Netfilter software in Debian Buster
I would like to give a brief update on the status of Netfilter software packages for Debian Buster.
Before getting into details, worth noting that back in 2016, I spearheaded the creation of a Debian packaging team to reunite all packaging efforts related to Netfilter software in Debian. The team materialized finally, but in practice every maintainer works in their own packages mostly.
One of the most important changes for this release is a bump towards nftables, the replacement of the iptables/xtables framework. This bump is just what was decided at the Netfilter Workshop 2018 in Berlin: encourage users to migrate to native nftables and promoting the nft-based version of the iptables command line interface as a way to ease this migration.
The iptables Debian binary package now includes 2 flavours of the command line interface, iptables-nft and iptables-legacy, and you can choose between the two using the update-alternatives system. The default is iptables-nft.
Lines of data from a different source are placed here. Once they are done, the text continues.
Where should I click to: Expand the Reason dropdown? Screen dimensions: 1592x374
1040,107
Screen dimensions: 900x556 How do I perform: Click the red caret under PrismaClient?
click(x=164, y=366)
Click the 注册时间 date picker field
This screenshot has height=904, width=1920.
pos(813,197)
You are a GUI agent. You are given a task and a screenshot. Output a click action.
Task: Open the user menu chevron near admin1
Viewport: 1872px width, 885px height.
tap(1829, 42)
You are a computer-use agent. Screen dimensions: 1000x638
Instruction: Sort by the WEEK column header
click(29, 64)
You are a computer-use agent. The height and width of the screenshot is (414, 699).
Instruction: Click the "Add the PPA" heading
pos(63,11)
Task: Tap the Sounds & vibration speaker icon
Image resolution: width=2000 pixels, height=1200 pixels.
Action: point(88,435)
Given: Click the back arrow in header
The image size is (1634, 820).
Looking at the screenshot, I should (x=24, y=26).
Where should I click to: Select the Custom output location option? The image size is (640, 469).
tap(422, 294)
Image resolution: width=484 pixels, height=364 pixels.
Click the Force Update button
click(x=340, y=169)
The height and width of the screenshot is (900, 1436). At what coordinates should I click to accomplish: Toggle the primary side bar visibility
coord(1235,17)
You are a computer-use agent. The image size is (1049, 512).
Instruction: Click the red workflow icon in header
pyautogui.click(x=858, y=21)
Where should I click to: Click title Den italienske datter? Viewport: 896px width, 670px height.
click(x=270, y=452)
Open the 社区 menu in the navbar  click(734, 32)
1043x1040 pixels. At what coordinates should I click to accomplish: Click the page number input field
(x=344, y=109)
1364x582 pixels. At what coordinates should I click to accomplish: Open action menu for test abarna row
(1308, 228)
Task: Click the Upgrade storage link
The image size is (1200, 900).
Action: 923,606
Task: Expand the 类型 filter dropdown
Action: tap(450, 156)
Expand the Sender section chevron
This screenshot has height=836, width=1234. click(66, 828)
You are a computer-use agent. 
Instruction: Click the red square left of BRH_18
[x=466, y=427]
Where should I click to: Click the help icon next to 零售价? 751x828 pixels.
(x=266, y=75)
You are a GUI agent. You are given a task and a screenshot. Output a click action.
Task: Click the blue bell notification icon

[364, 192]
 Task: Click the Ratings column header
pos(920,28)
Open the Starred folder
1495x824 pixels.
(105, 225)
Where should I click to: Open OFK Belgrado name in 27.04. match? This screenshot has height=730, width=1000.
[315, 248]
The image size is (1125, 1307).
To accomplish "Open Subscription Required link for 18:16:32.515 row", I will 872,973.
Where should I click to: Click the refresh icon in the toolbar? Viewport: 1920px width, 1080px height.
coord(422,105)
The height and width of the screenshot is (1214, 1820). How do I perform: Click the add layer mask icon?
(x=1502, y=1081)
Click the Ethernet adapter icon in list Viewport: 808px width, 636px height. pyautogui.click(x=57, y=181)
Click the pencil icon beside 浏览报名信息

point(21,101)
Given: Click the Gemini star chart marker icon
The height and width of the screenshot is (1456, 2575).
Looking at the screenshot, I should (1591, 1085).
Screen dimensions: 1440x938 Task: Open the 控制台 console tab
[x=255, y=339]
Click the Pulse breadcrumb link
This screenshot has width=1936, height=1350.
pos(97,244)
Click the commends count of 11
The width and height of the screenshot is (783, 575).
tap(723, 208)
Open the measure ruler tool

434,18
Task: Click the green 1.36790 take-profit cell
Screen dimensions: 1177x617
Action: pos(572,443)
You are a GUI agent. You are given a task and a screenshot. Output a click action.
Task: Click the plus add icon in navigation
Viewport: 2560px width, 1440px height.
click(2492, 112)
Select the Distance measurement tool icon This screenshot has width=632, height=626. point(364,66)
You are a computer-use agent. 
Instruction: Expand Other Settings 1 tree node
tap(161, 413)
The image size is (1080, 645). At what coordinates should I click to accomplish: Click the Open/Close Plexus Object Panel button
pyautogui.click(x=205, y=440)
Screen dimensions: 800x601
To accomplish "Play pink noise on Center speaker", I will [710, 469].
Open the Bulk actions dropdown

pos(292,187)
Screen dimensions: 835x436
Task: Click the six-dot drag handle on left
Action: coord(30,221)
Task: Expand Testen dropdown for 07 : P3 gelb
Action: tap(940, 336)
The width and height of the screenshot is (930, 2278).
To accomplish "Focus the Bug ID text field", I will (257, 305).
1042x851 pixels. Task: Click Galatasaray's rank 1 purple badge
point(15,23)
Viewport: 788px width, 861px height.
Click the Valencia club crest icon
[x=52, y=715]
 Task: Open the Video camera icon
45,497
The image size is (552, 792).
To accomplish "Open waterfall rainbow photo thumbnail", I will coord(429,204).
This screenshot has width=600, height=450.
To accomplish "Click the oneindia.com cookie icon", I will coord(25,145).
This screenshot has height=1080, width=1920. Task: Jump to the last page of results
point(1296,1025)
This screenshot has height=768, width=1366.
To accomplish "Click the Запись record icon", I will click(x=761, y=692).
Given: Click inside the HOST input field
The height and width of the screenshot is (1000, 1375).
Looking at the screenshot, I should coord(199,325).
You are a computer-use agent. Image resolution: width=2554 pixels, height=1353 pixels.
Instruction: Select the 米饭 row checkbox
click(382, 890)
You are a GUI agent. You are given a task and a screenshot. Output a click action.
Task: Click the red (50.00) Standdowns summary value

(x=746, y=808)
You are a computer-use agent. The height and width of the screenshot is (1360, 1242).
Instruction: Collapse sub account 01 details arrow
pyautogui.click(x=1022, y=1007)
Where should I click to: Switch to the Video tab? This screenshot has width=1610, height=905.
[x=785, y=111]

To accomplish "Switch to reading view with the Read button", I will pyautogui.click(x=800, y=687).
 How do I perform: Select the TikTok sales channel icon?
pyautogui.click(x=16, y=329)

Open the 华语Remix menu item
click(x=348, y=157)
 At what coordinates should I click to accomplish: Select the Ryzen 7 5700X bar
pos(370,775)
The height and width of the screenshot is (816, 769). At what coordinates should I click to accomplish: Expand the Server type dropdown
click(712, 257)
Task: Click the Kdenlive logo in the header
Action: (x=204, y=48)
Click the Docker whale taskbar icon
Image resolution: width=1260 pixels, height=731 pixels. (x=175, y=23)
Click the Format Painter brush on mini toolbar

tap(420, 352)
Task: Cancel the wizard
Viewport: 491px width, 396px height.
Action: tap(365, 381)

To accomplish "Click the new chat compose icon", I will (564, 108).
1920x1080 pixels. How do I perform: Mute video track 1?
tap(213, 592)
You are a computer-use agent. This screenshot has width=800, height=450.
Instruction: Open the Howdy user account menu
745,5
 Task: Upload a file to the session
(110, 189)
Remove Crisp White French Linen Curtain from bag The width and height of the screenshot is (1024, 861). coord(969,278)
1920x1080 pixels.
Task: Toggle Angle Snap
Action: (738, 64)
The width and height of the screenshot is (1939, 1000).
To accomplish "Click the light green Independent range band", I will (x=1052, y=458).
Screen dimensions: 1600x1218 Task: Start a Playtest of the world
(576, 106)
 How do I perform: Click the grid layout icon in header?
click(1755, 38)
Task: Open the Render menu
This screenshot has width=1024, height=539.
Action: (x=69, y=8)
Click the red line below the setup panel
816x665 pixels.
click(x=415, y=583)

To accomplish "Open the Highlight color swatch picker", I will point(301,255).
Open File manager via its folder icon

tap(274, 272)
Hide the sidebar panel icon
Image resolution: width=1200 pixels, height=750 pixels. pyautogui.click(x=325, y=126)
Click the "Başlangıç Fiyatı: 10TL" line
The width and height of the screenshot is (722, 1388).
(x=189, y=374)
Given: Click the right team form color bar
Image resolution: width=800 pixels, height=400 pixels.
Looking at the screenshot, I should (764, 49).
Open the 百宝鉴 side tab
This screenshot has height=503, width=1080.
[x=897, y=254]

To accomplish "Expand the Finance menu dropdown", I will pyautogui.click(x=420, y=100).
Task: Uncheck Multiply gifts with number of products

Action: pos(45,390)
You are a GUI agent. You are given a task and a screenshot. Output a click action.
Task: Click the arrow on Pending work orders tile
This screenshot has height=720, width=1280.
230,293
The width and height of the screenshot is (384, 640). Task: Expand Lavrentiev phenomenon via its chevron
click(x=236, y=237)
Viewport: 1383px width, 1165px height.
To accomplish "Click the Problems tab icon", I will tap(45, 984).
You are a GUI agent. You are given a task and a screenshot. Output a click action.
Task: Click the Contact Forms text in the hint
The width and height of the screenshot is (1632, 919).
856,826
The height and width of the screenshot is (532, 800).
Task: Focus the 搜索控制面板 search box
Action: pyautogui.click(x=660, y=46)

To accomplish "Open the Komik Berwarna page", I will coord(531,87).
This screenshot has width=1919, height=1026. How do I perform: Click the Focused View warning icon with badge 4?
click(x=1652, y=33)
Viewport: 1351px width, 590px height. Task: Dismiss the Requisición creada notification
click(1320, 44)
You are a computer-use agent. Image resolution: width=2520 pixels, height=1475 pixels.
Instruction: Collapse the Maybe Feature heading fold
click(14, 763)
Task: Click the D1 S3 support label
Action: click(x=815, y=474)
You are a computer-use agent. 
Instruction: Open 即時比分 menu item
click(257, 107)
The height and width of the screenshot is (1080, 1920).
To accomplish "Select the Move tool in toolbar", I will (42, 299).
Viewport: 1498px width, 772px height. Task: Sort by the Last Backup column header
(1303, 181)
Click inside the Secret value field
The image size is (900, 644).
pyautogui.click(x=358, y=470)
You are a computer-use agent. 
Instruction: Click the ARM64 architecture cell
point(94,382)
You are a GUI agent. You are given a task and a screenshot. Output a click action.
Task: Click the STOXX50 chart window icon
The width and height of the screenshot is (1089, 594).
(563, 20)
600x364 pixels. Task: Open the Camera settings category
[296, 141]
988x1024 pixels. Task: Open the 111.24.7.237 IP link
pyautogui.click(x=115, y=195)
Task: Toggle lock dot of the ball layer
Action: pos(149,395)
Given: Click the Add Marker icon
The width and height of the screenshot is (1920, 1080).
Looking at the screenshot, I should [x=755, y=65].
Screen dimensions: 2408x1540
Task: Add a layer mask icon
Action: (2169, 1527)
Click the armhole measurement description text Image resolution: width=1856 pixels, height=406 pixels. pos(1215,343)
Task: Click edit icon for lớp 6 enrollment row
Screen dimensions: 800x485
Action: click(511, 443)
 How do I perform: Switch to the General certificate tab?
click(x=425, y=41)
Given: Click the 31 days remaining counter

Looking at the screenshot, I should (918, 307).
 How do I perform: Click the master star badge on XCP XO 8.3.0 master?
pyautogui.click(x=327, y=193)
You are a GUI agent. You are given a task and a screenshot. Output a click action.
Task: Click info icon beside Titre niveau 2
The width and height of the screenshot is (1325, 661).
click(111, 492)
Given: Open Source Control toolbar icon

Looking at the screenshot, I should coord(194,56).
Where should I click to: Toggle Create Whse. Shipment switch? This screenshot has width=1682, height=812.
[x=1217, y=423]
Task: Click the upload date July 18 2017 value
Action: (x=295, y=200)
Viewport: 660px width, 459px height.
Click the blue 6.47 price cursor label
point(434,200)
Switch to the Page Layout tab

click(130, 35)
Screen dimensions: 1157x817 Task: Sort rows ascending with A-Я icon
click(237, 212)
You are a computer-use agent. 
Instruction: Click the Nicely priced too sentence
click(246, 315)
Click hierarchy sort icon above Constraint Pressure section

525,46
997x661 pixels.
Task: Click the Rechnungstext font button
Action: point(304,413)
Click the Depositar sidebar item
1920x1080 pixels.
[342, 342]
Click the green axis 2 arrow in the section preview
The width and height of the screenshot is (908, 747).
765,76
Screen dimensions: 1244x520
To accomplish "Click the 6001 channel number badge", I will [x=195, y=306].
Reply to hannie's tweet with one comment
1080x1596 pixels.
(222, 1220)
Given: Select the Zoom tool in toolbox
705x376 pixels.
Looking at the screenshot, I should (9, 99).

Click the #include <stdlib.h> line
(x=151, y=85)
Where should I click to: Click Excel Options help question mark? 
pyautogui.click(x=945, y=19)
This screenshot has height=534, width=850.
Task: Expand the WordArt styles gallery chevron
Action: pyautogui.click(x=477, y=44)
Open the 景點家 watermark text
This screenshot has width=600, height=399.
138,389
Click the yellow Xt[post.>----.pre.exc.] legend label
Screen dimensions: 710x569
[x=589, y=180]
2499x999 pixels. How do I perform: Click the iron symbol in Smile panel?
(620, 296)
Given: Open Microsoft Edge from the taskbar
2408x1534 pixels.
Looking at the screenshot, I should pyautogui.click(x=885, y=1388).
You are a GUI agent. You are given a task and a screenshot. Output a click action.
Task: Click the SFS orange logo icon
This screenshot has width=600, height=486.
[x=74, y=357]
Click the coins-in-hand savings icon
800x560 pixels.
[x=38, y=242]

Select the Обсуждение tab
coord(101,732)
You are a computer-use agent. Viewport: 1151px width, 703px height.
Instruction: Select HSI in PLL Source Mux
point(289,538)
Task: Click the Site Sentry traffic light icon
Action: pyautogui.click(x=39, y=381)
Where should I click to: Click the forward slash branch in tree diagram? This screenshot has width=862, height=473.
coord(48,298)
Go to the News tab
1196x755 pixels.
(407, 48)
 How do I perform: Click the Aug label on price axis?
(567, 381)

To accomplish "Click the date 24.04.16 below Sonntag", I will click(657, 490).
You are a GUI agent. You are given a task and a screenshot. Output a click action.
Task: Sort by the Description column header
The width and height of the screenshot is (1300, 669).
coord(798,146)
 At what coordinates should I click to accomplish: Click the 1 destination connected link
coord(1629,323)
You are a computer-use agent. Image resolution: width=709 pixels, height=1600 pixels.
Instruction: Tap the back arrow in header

This change affects ip6tables, arptables and ebtables as well, and all related tools, like iptables-save and iptables-restore. Thanks to the hard work by Alberto Molina, both the arptables and ebtables Debian packages, which were abandoned and in a bad shape, are now refreshed and ready to work in this new setup. Both packages include the -legacy version, while arptables-nft and ebtables-nft are present in the iptables binary package. This change goes in line with what other major Linux distributions out there are doing, like RedHat.
These changes took most of my available time. But just today I uploaded a new package for the conntrack-tools suite, with a bit of refresh for Debian Buster, with no major changes this time. Most Netfilter libraries are in shape, and also other tools like ulogd2 or ipset (well, ipset requires a bit of refresh yet). My feeling is that Debian Buster is in very good shape, at least from Netfilter packages point of view.
By the time of this writing, Debian Buster is still testing. And is meant to get into full development freeze in 2019-03-12. I would expect the release to actually happen somewhere around april to july 2019 perhaps.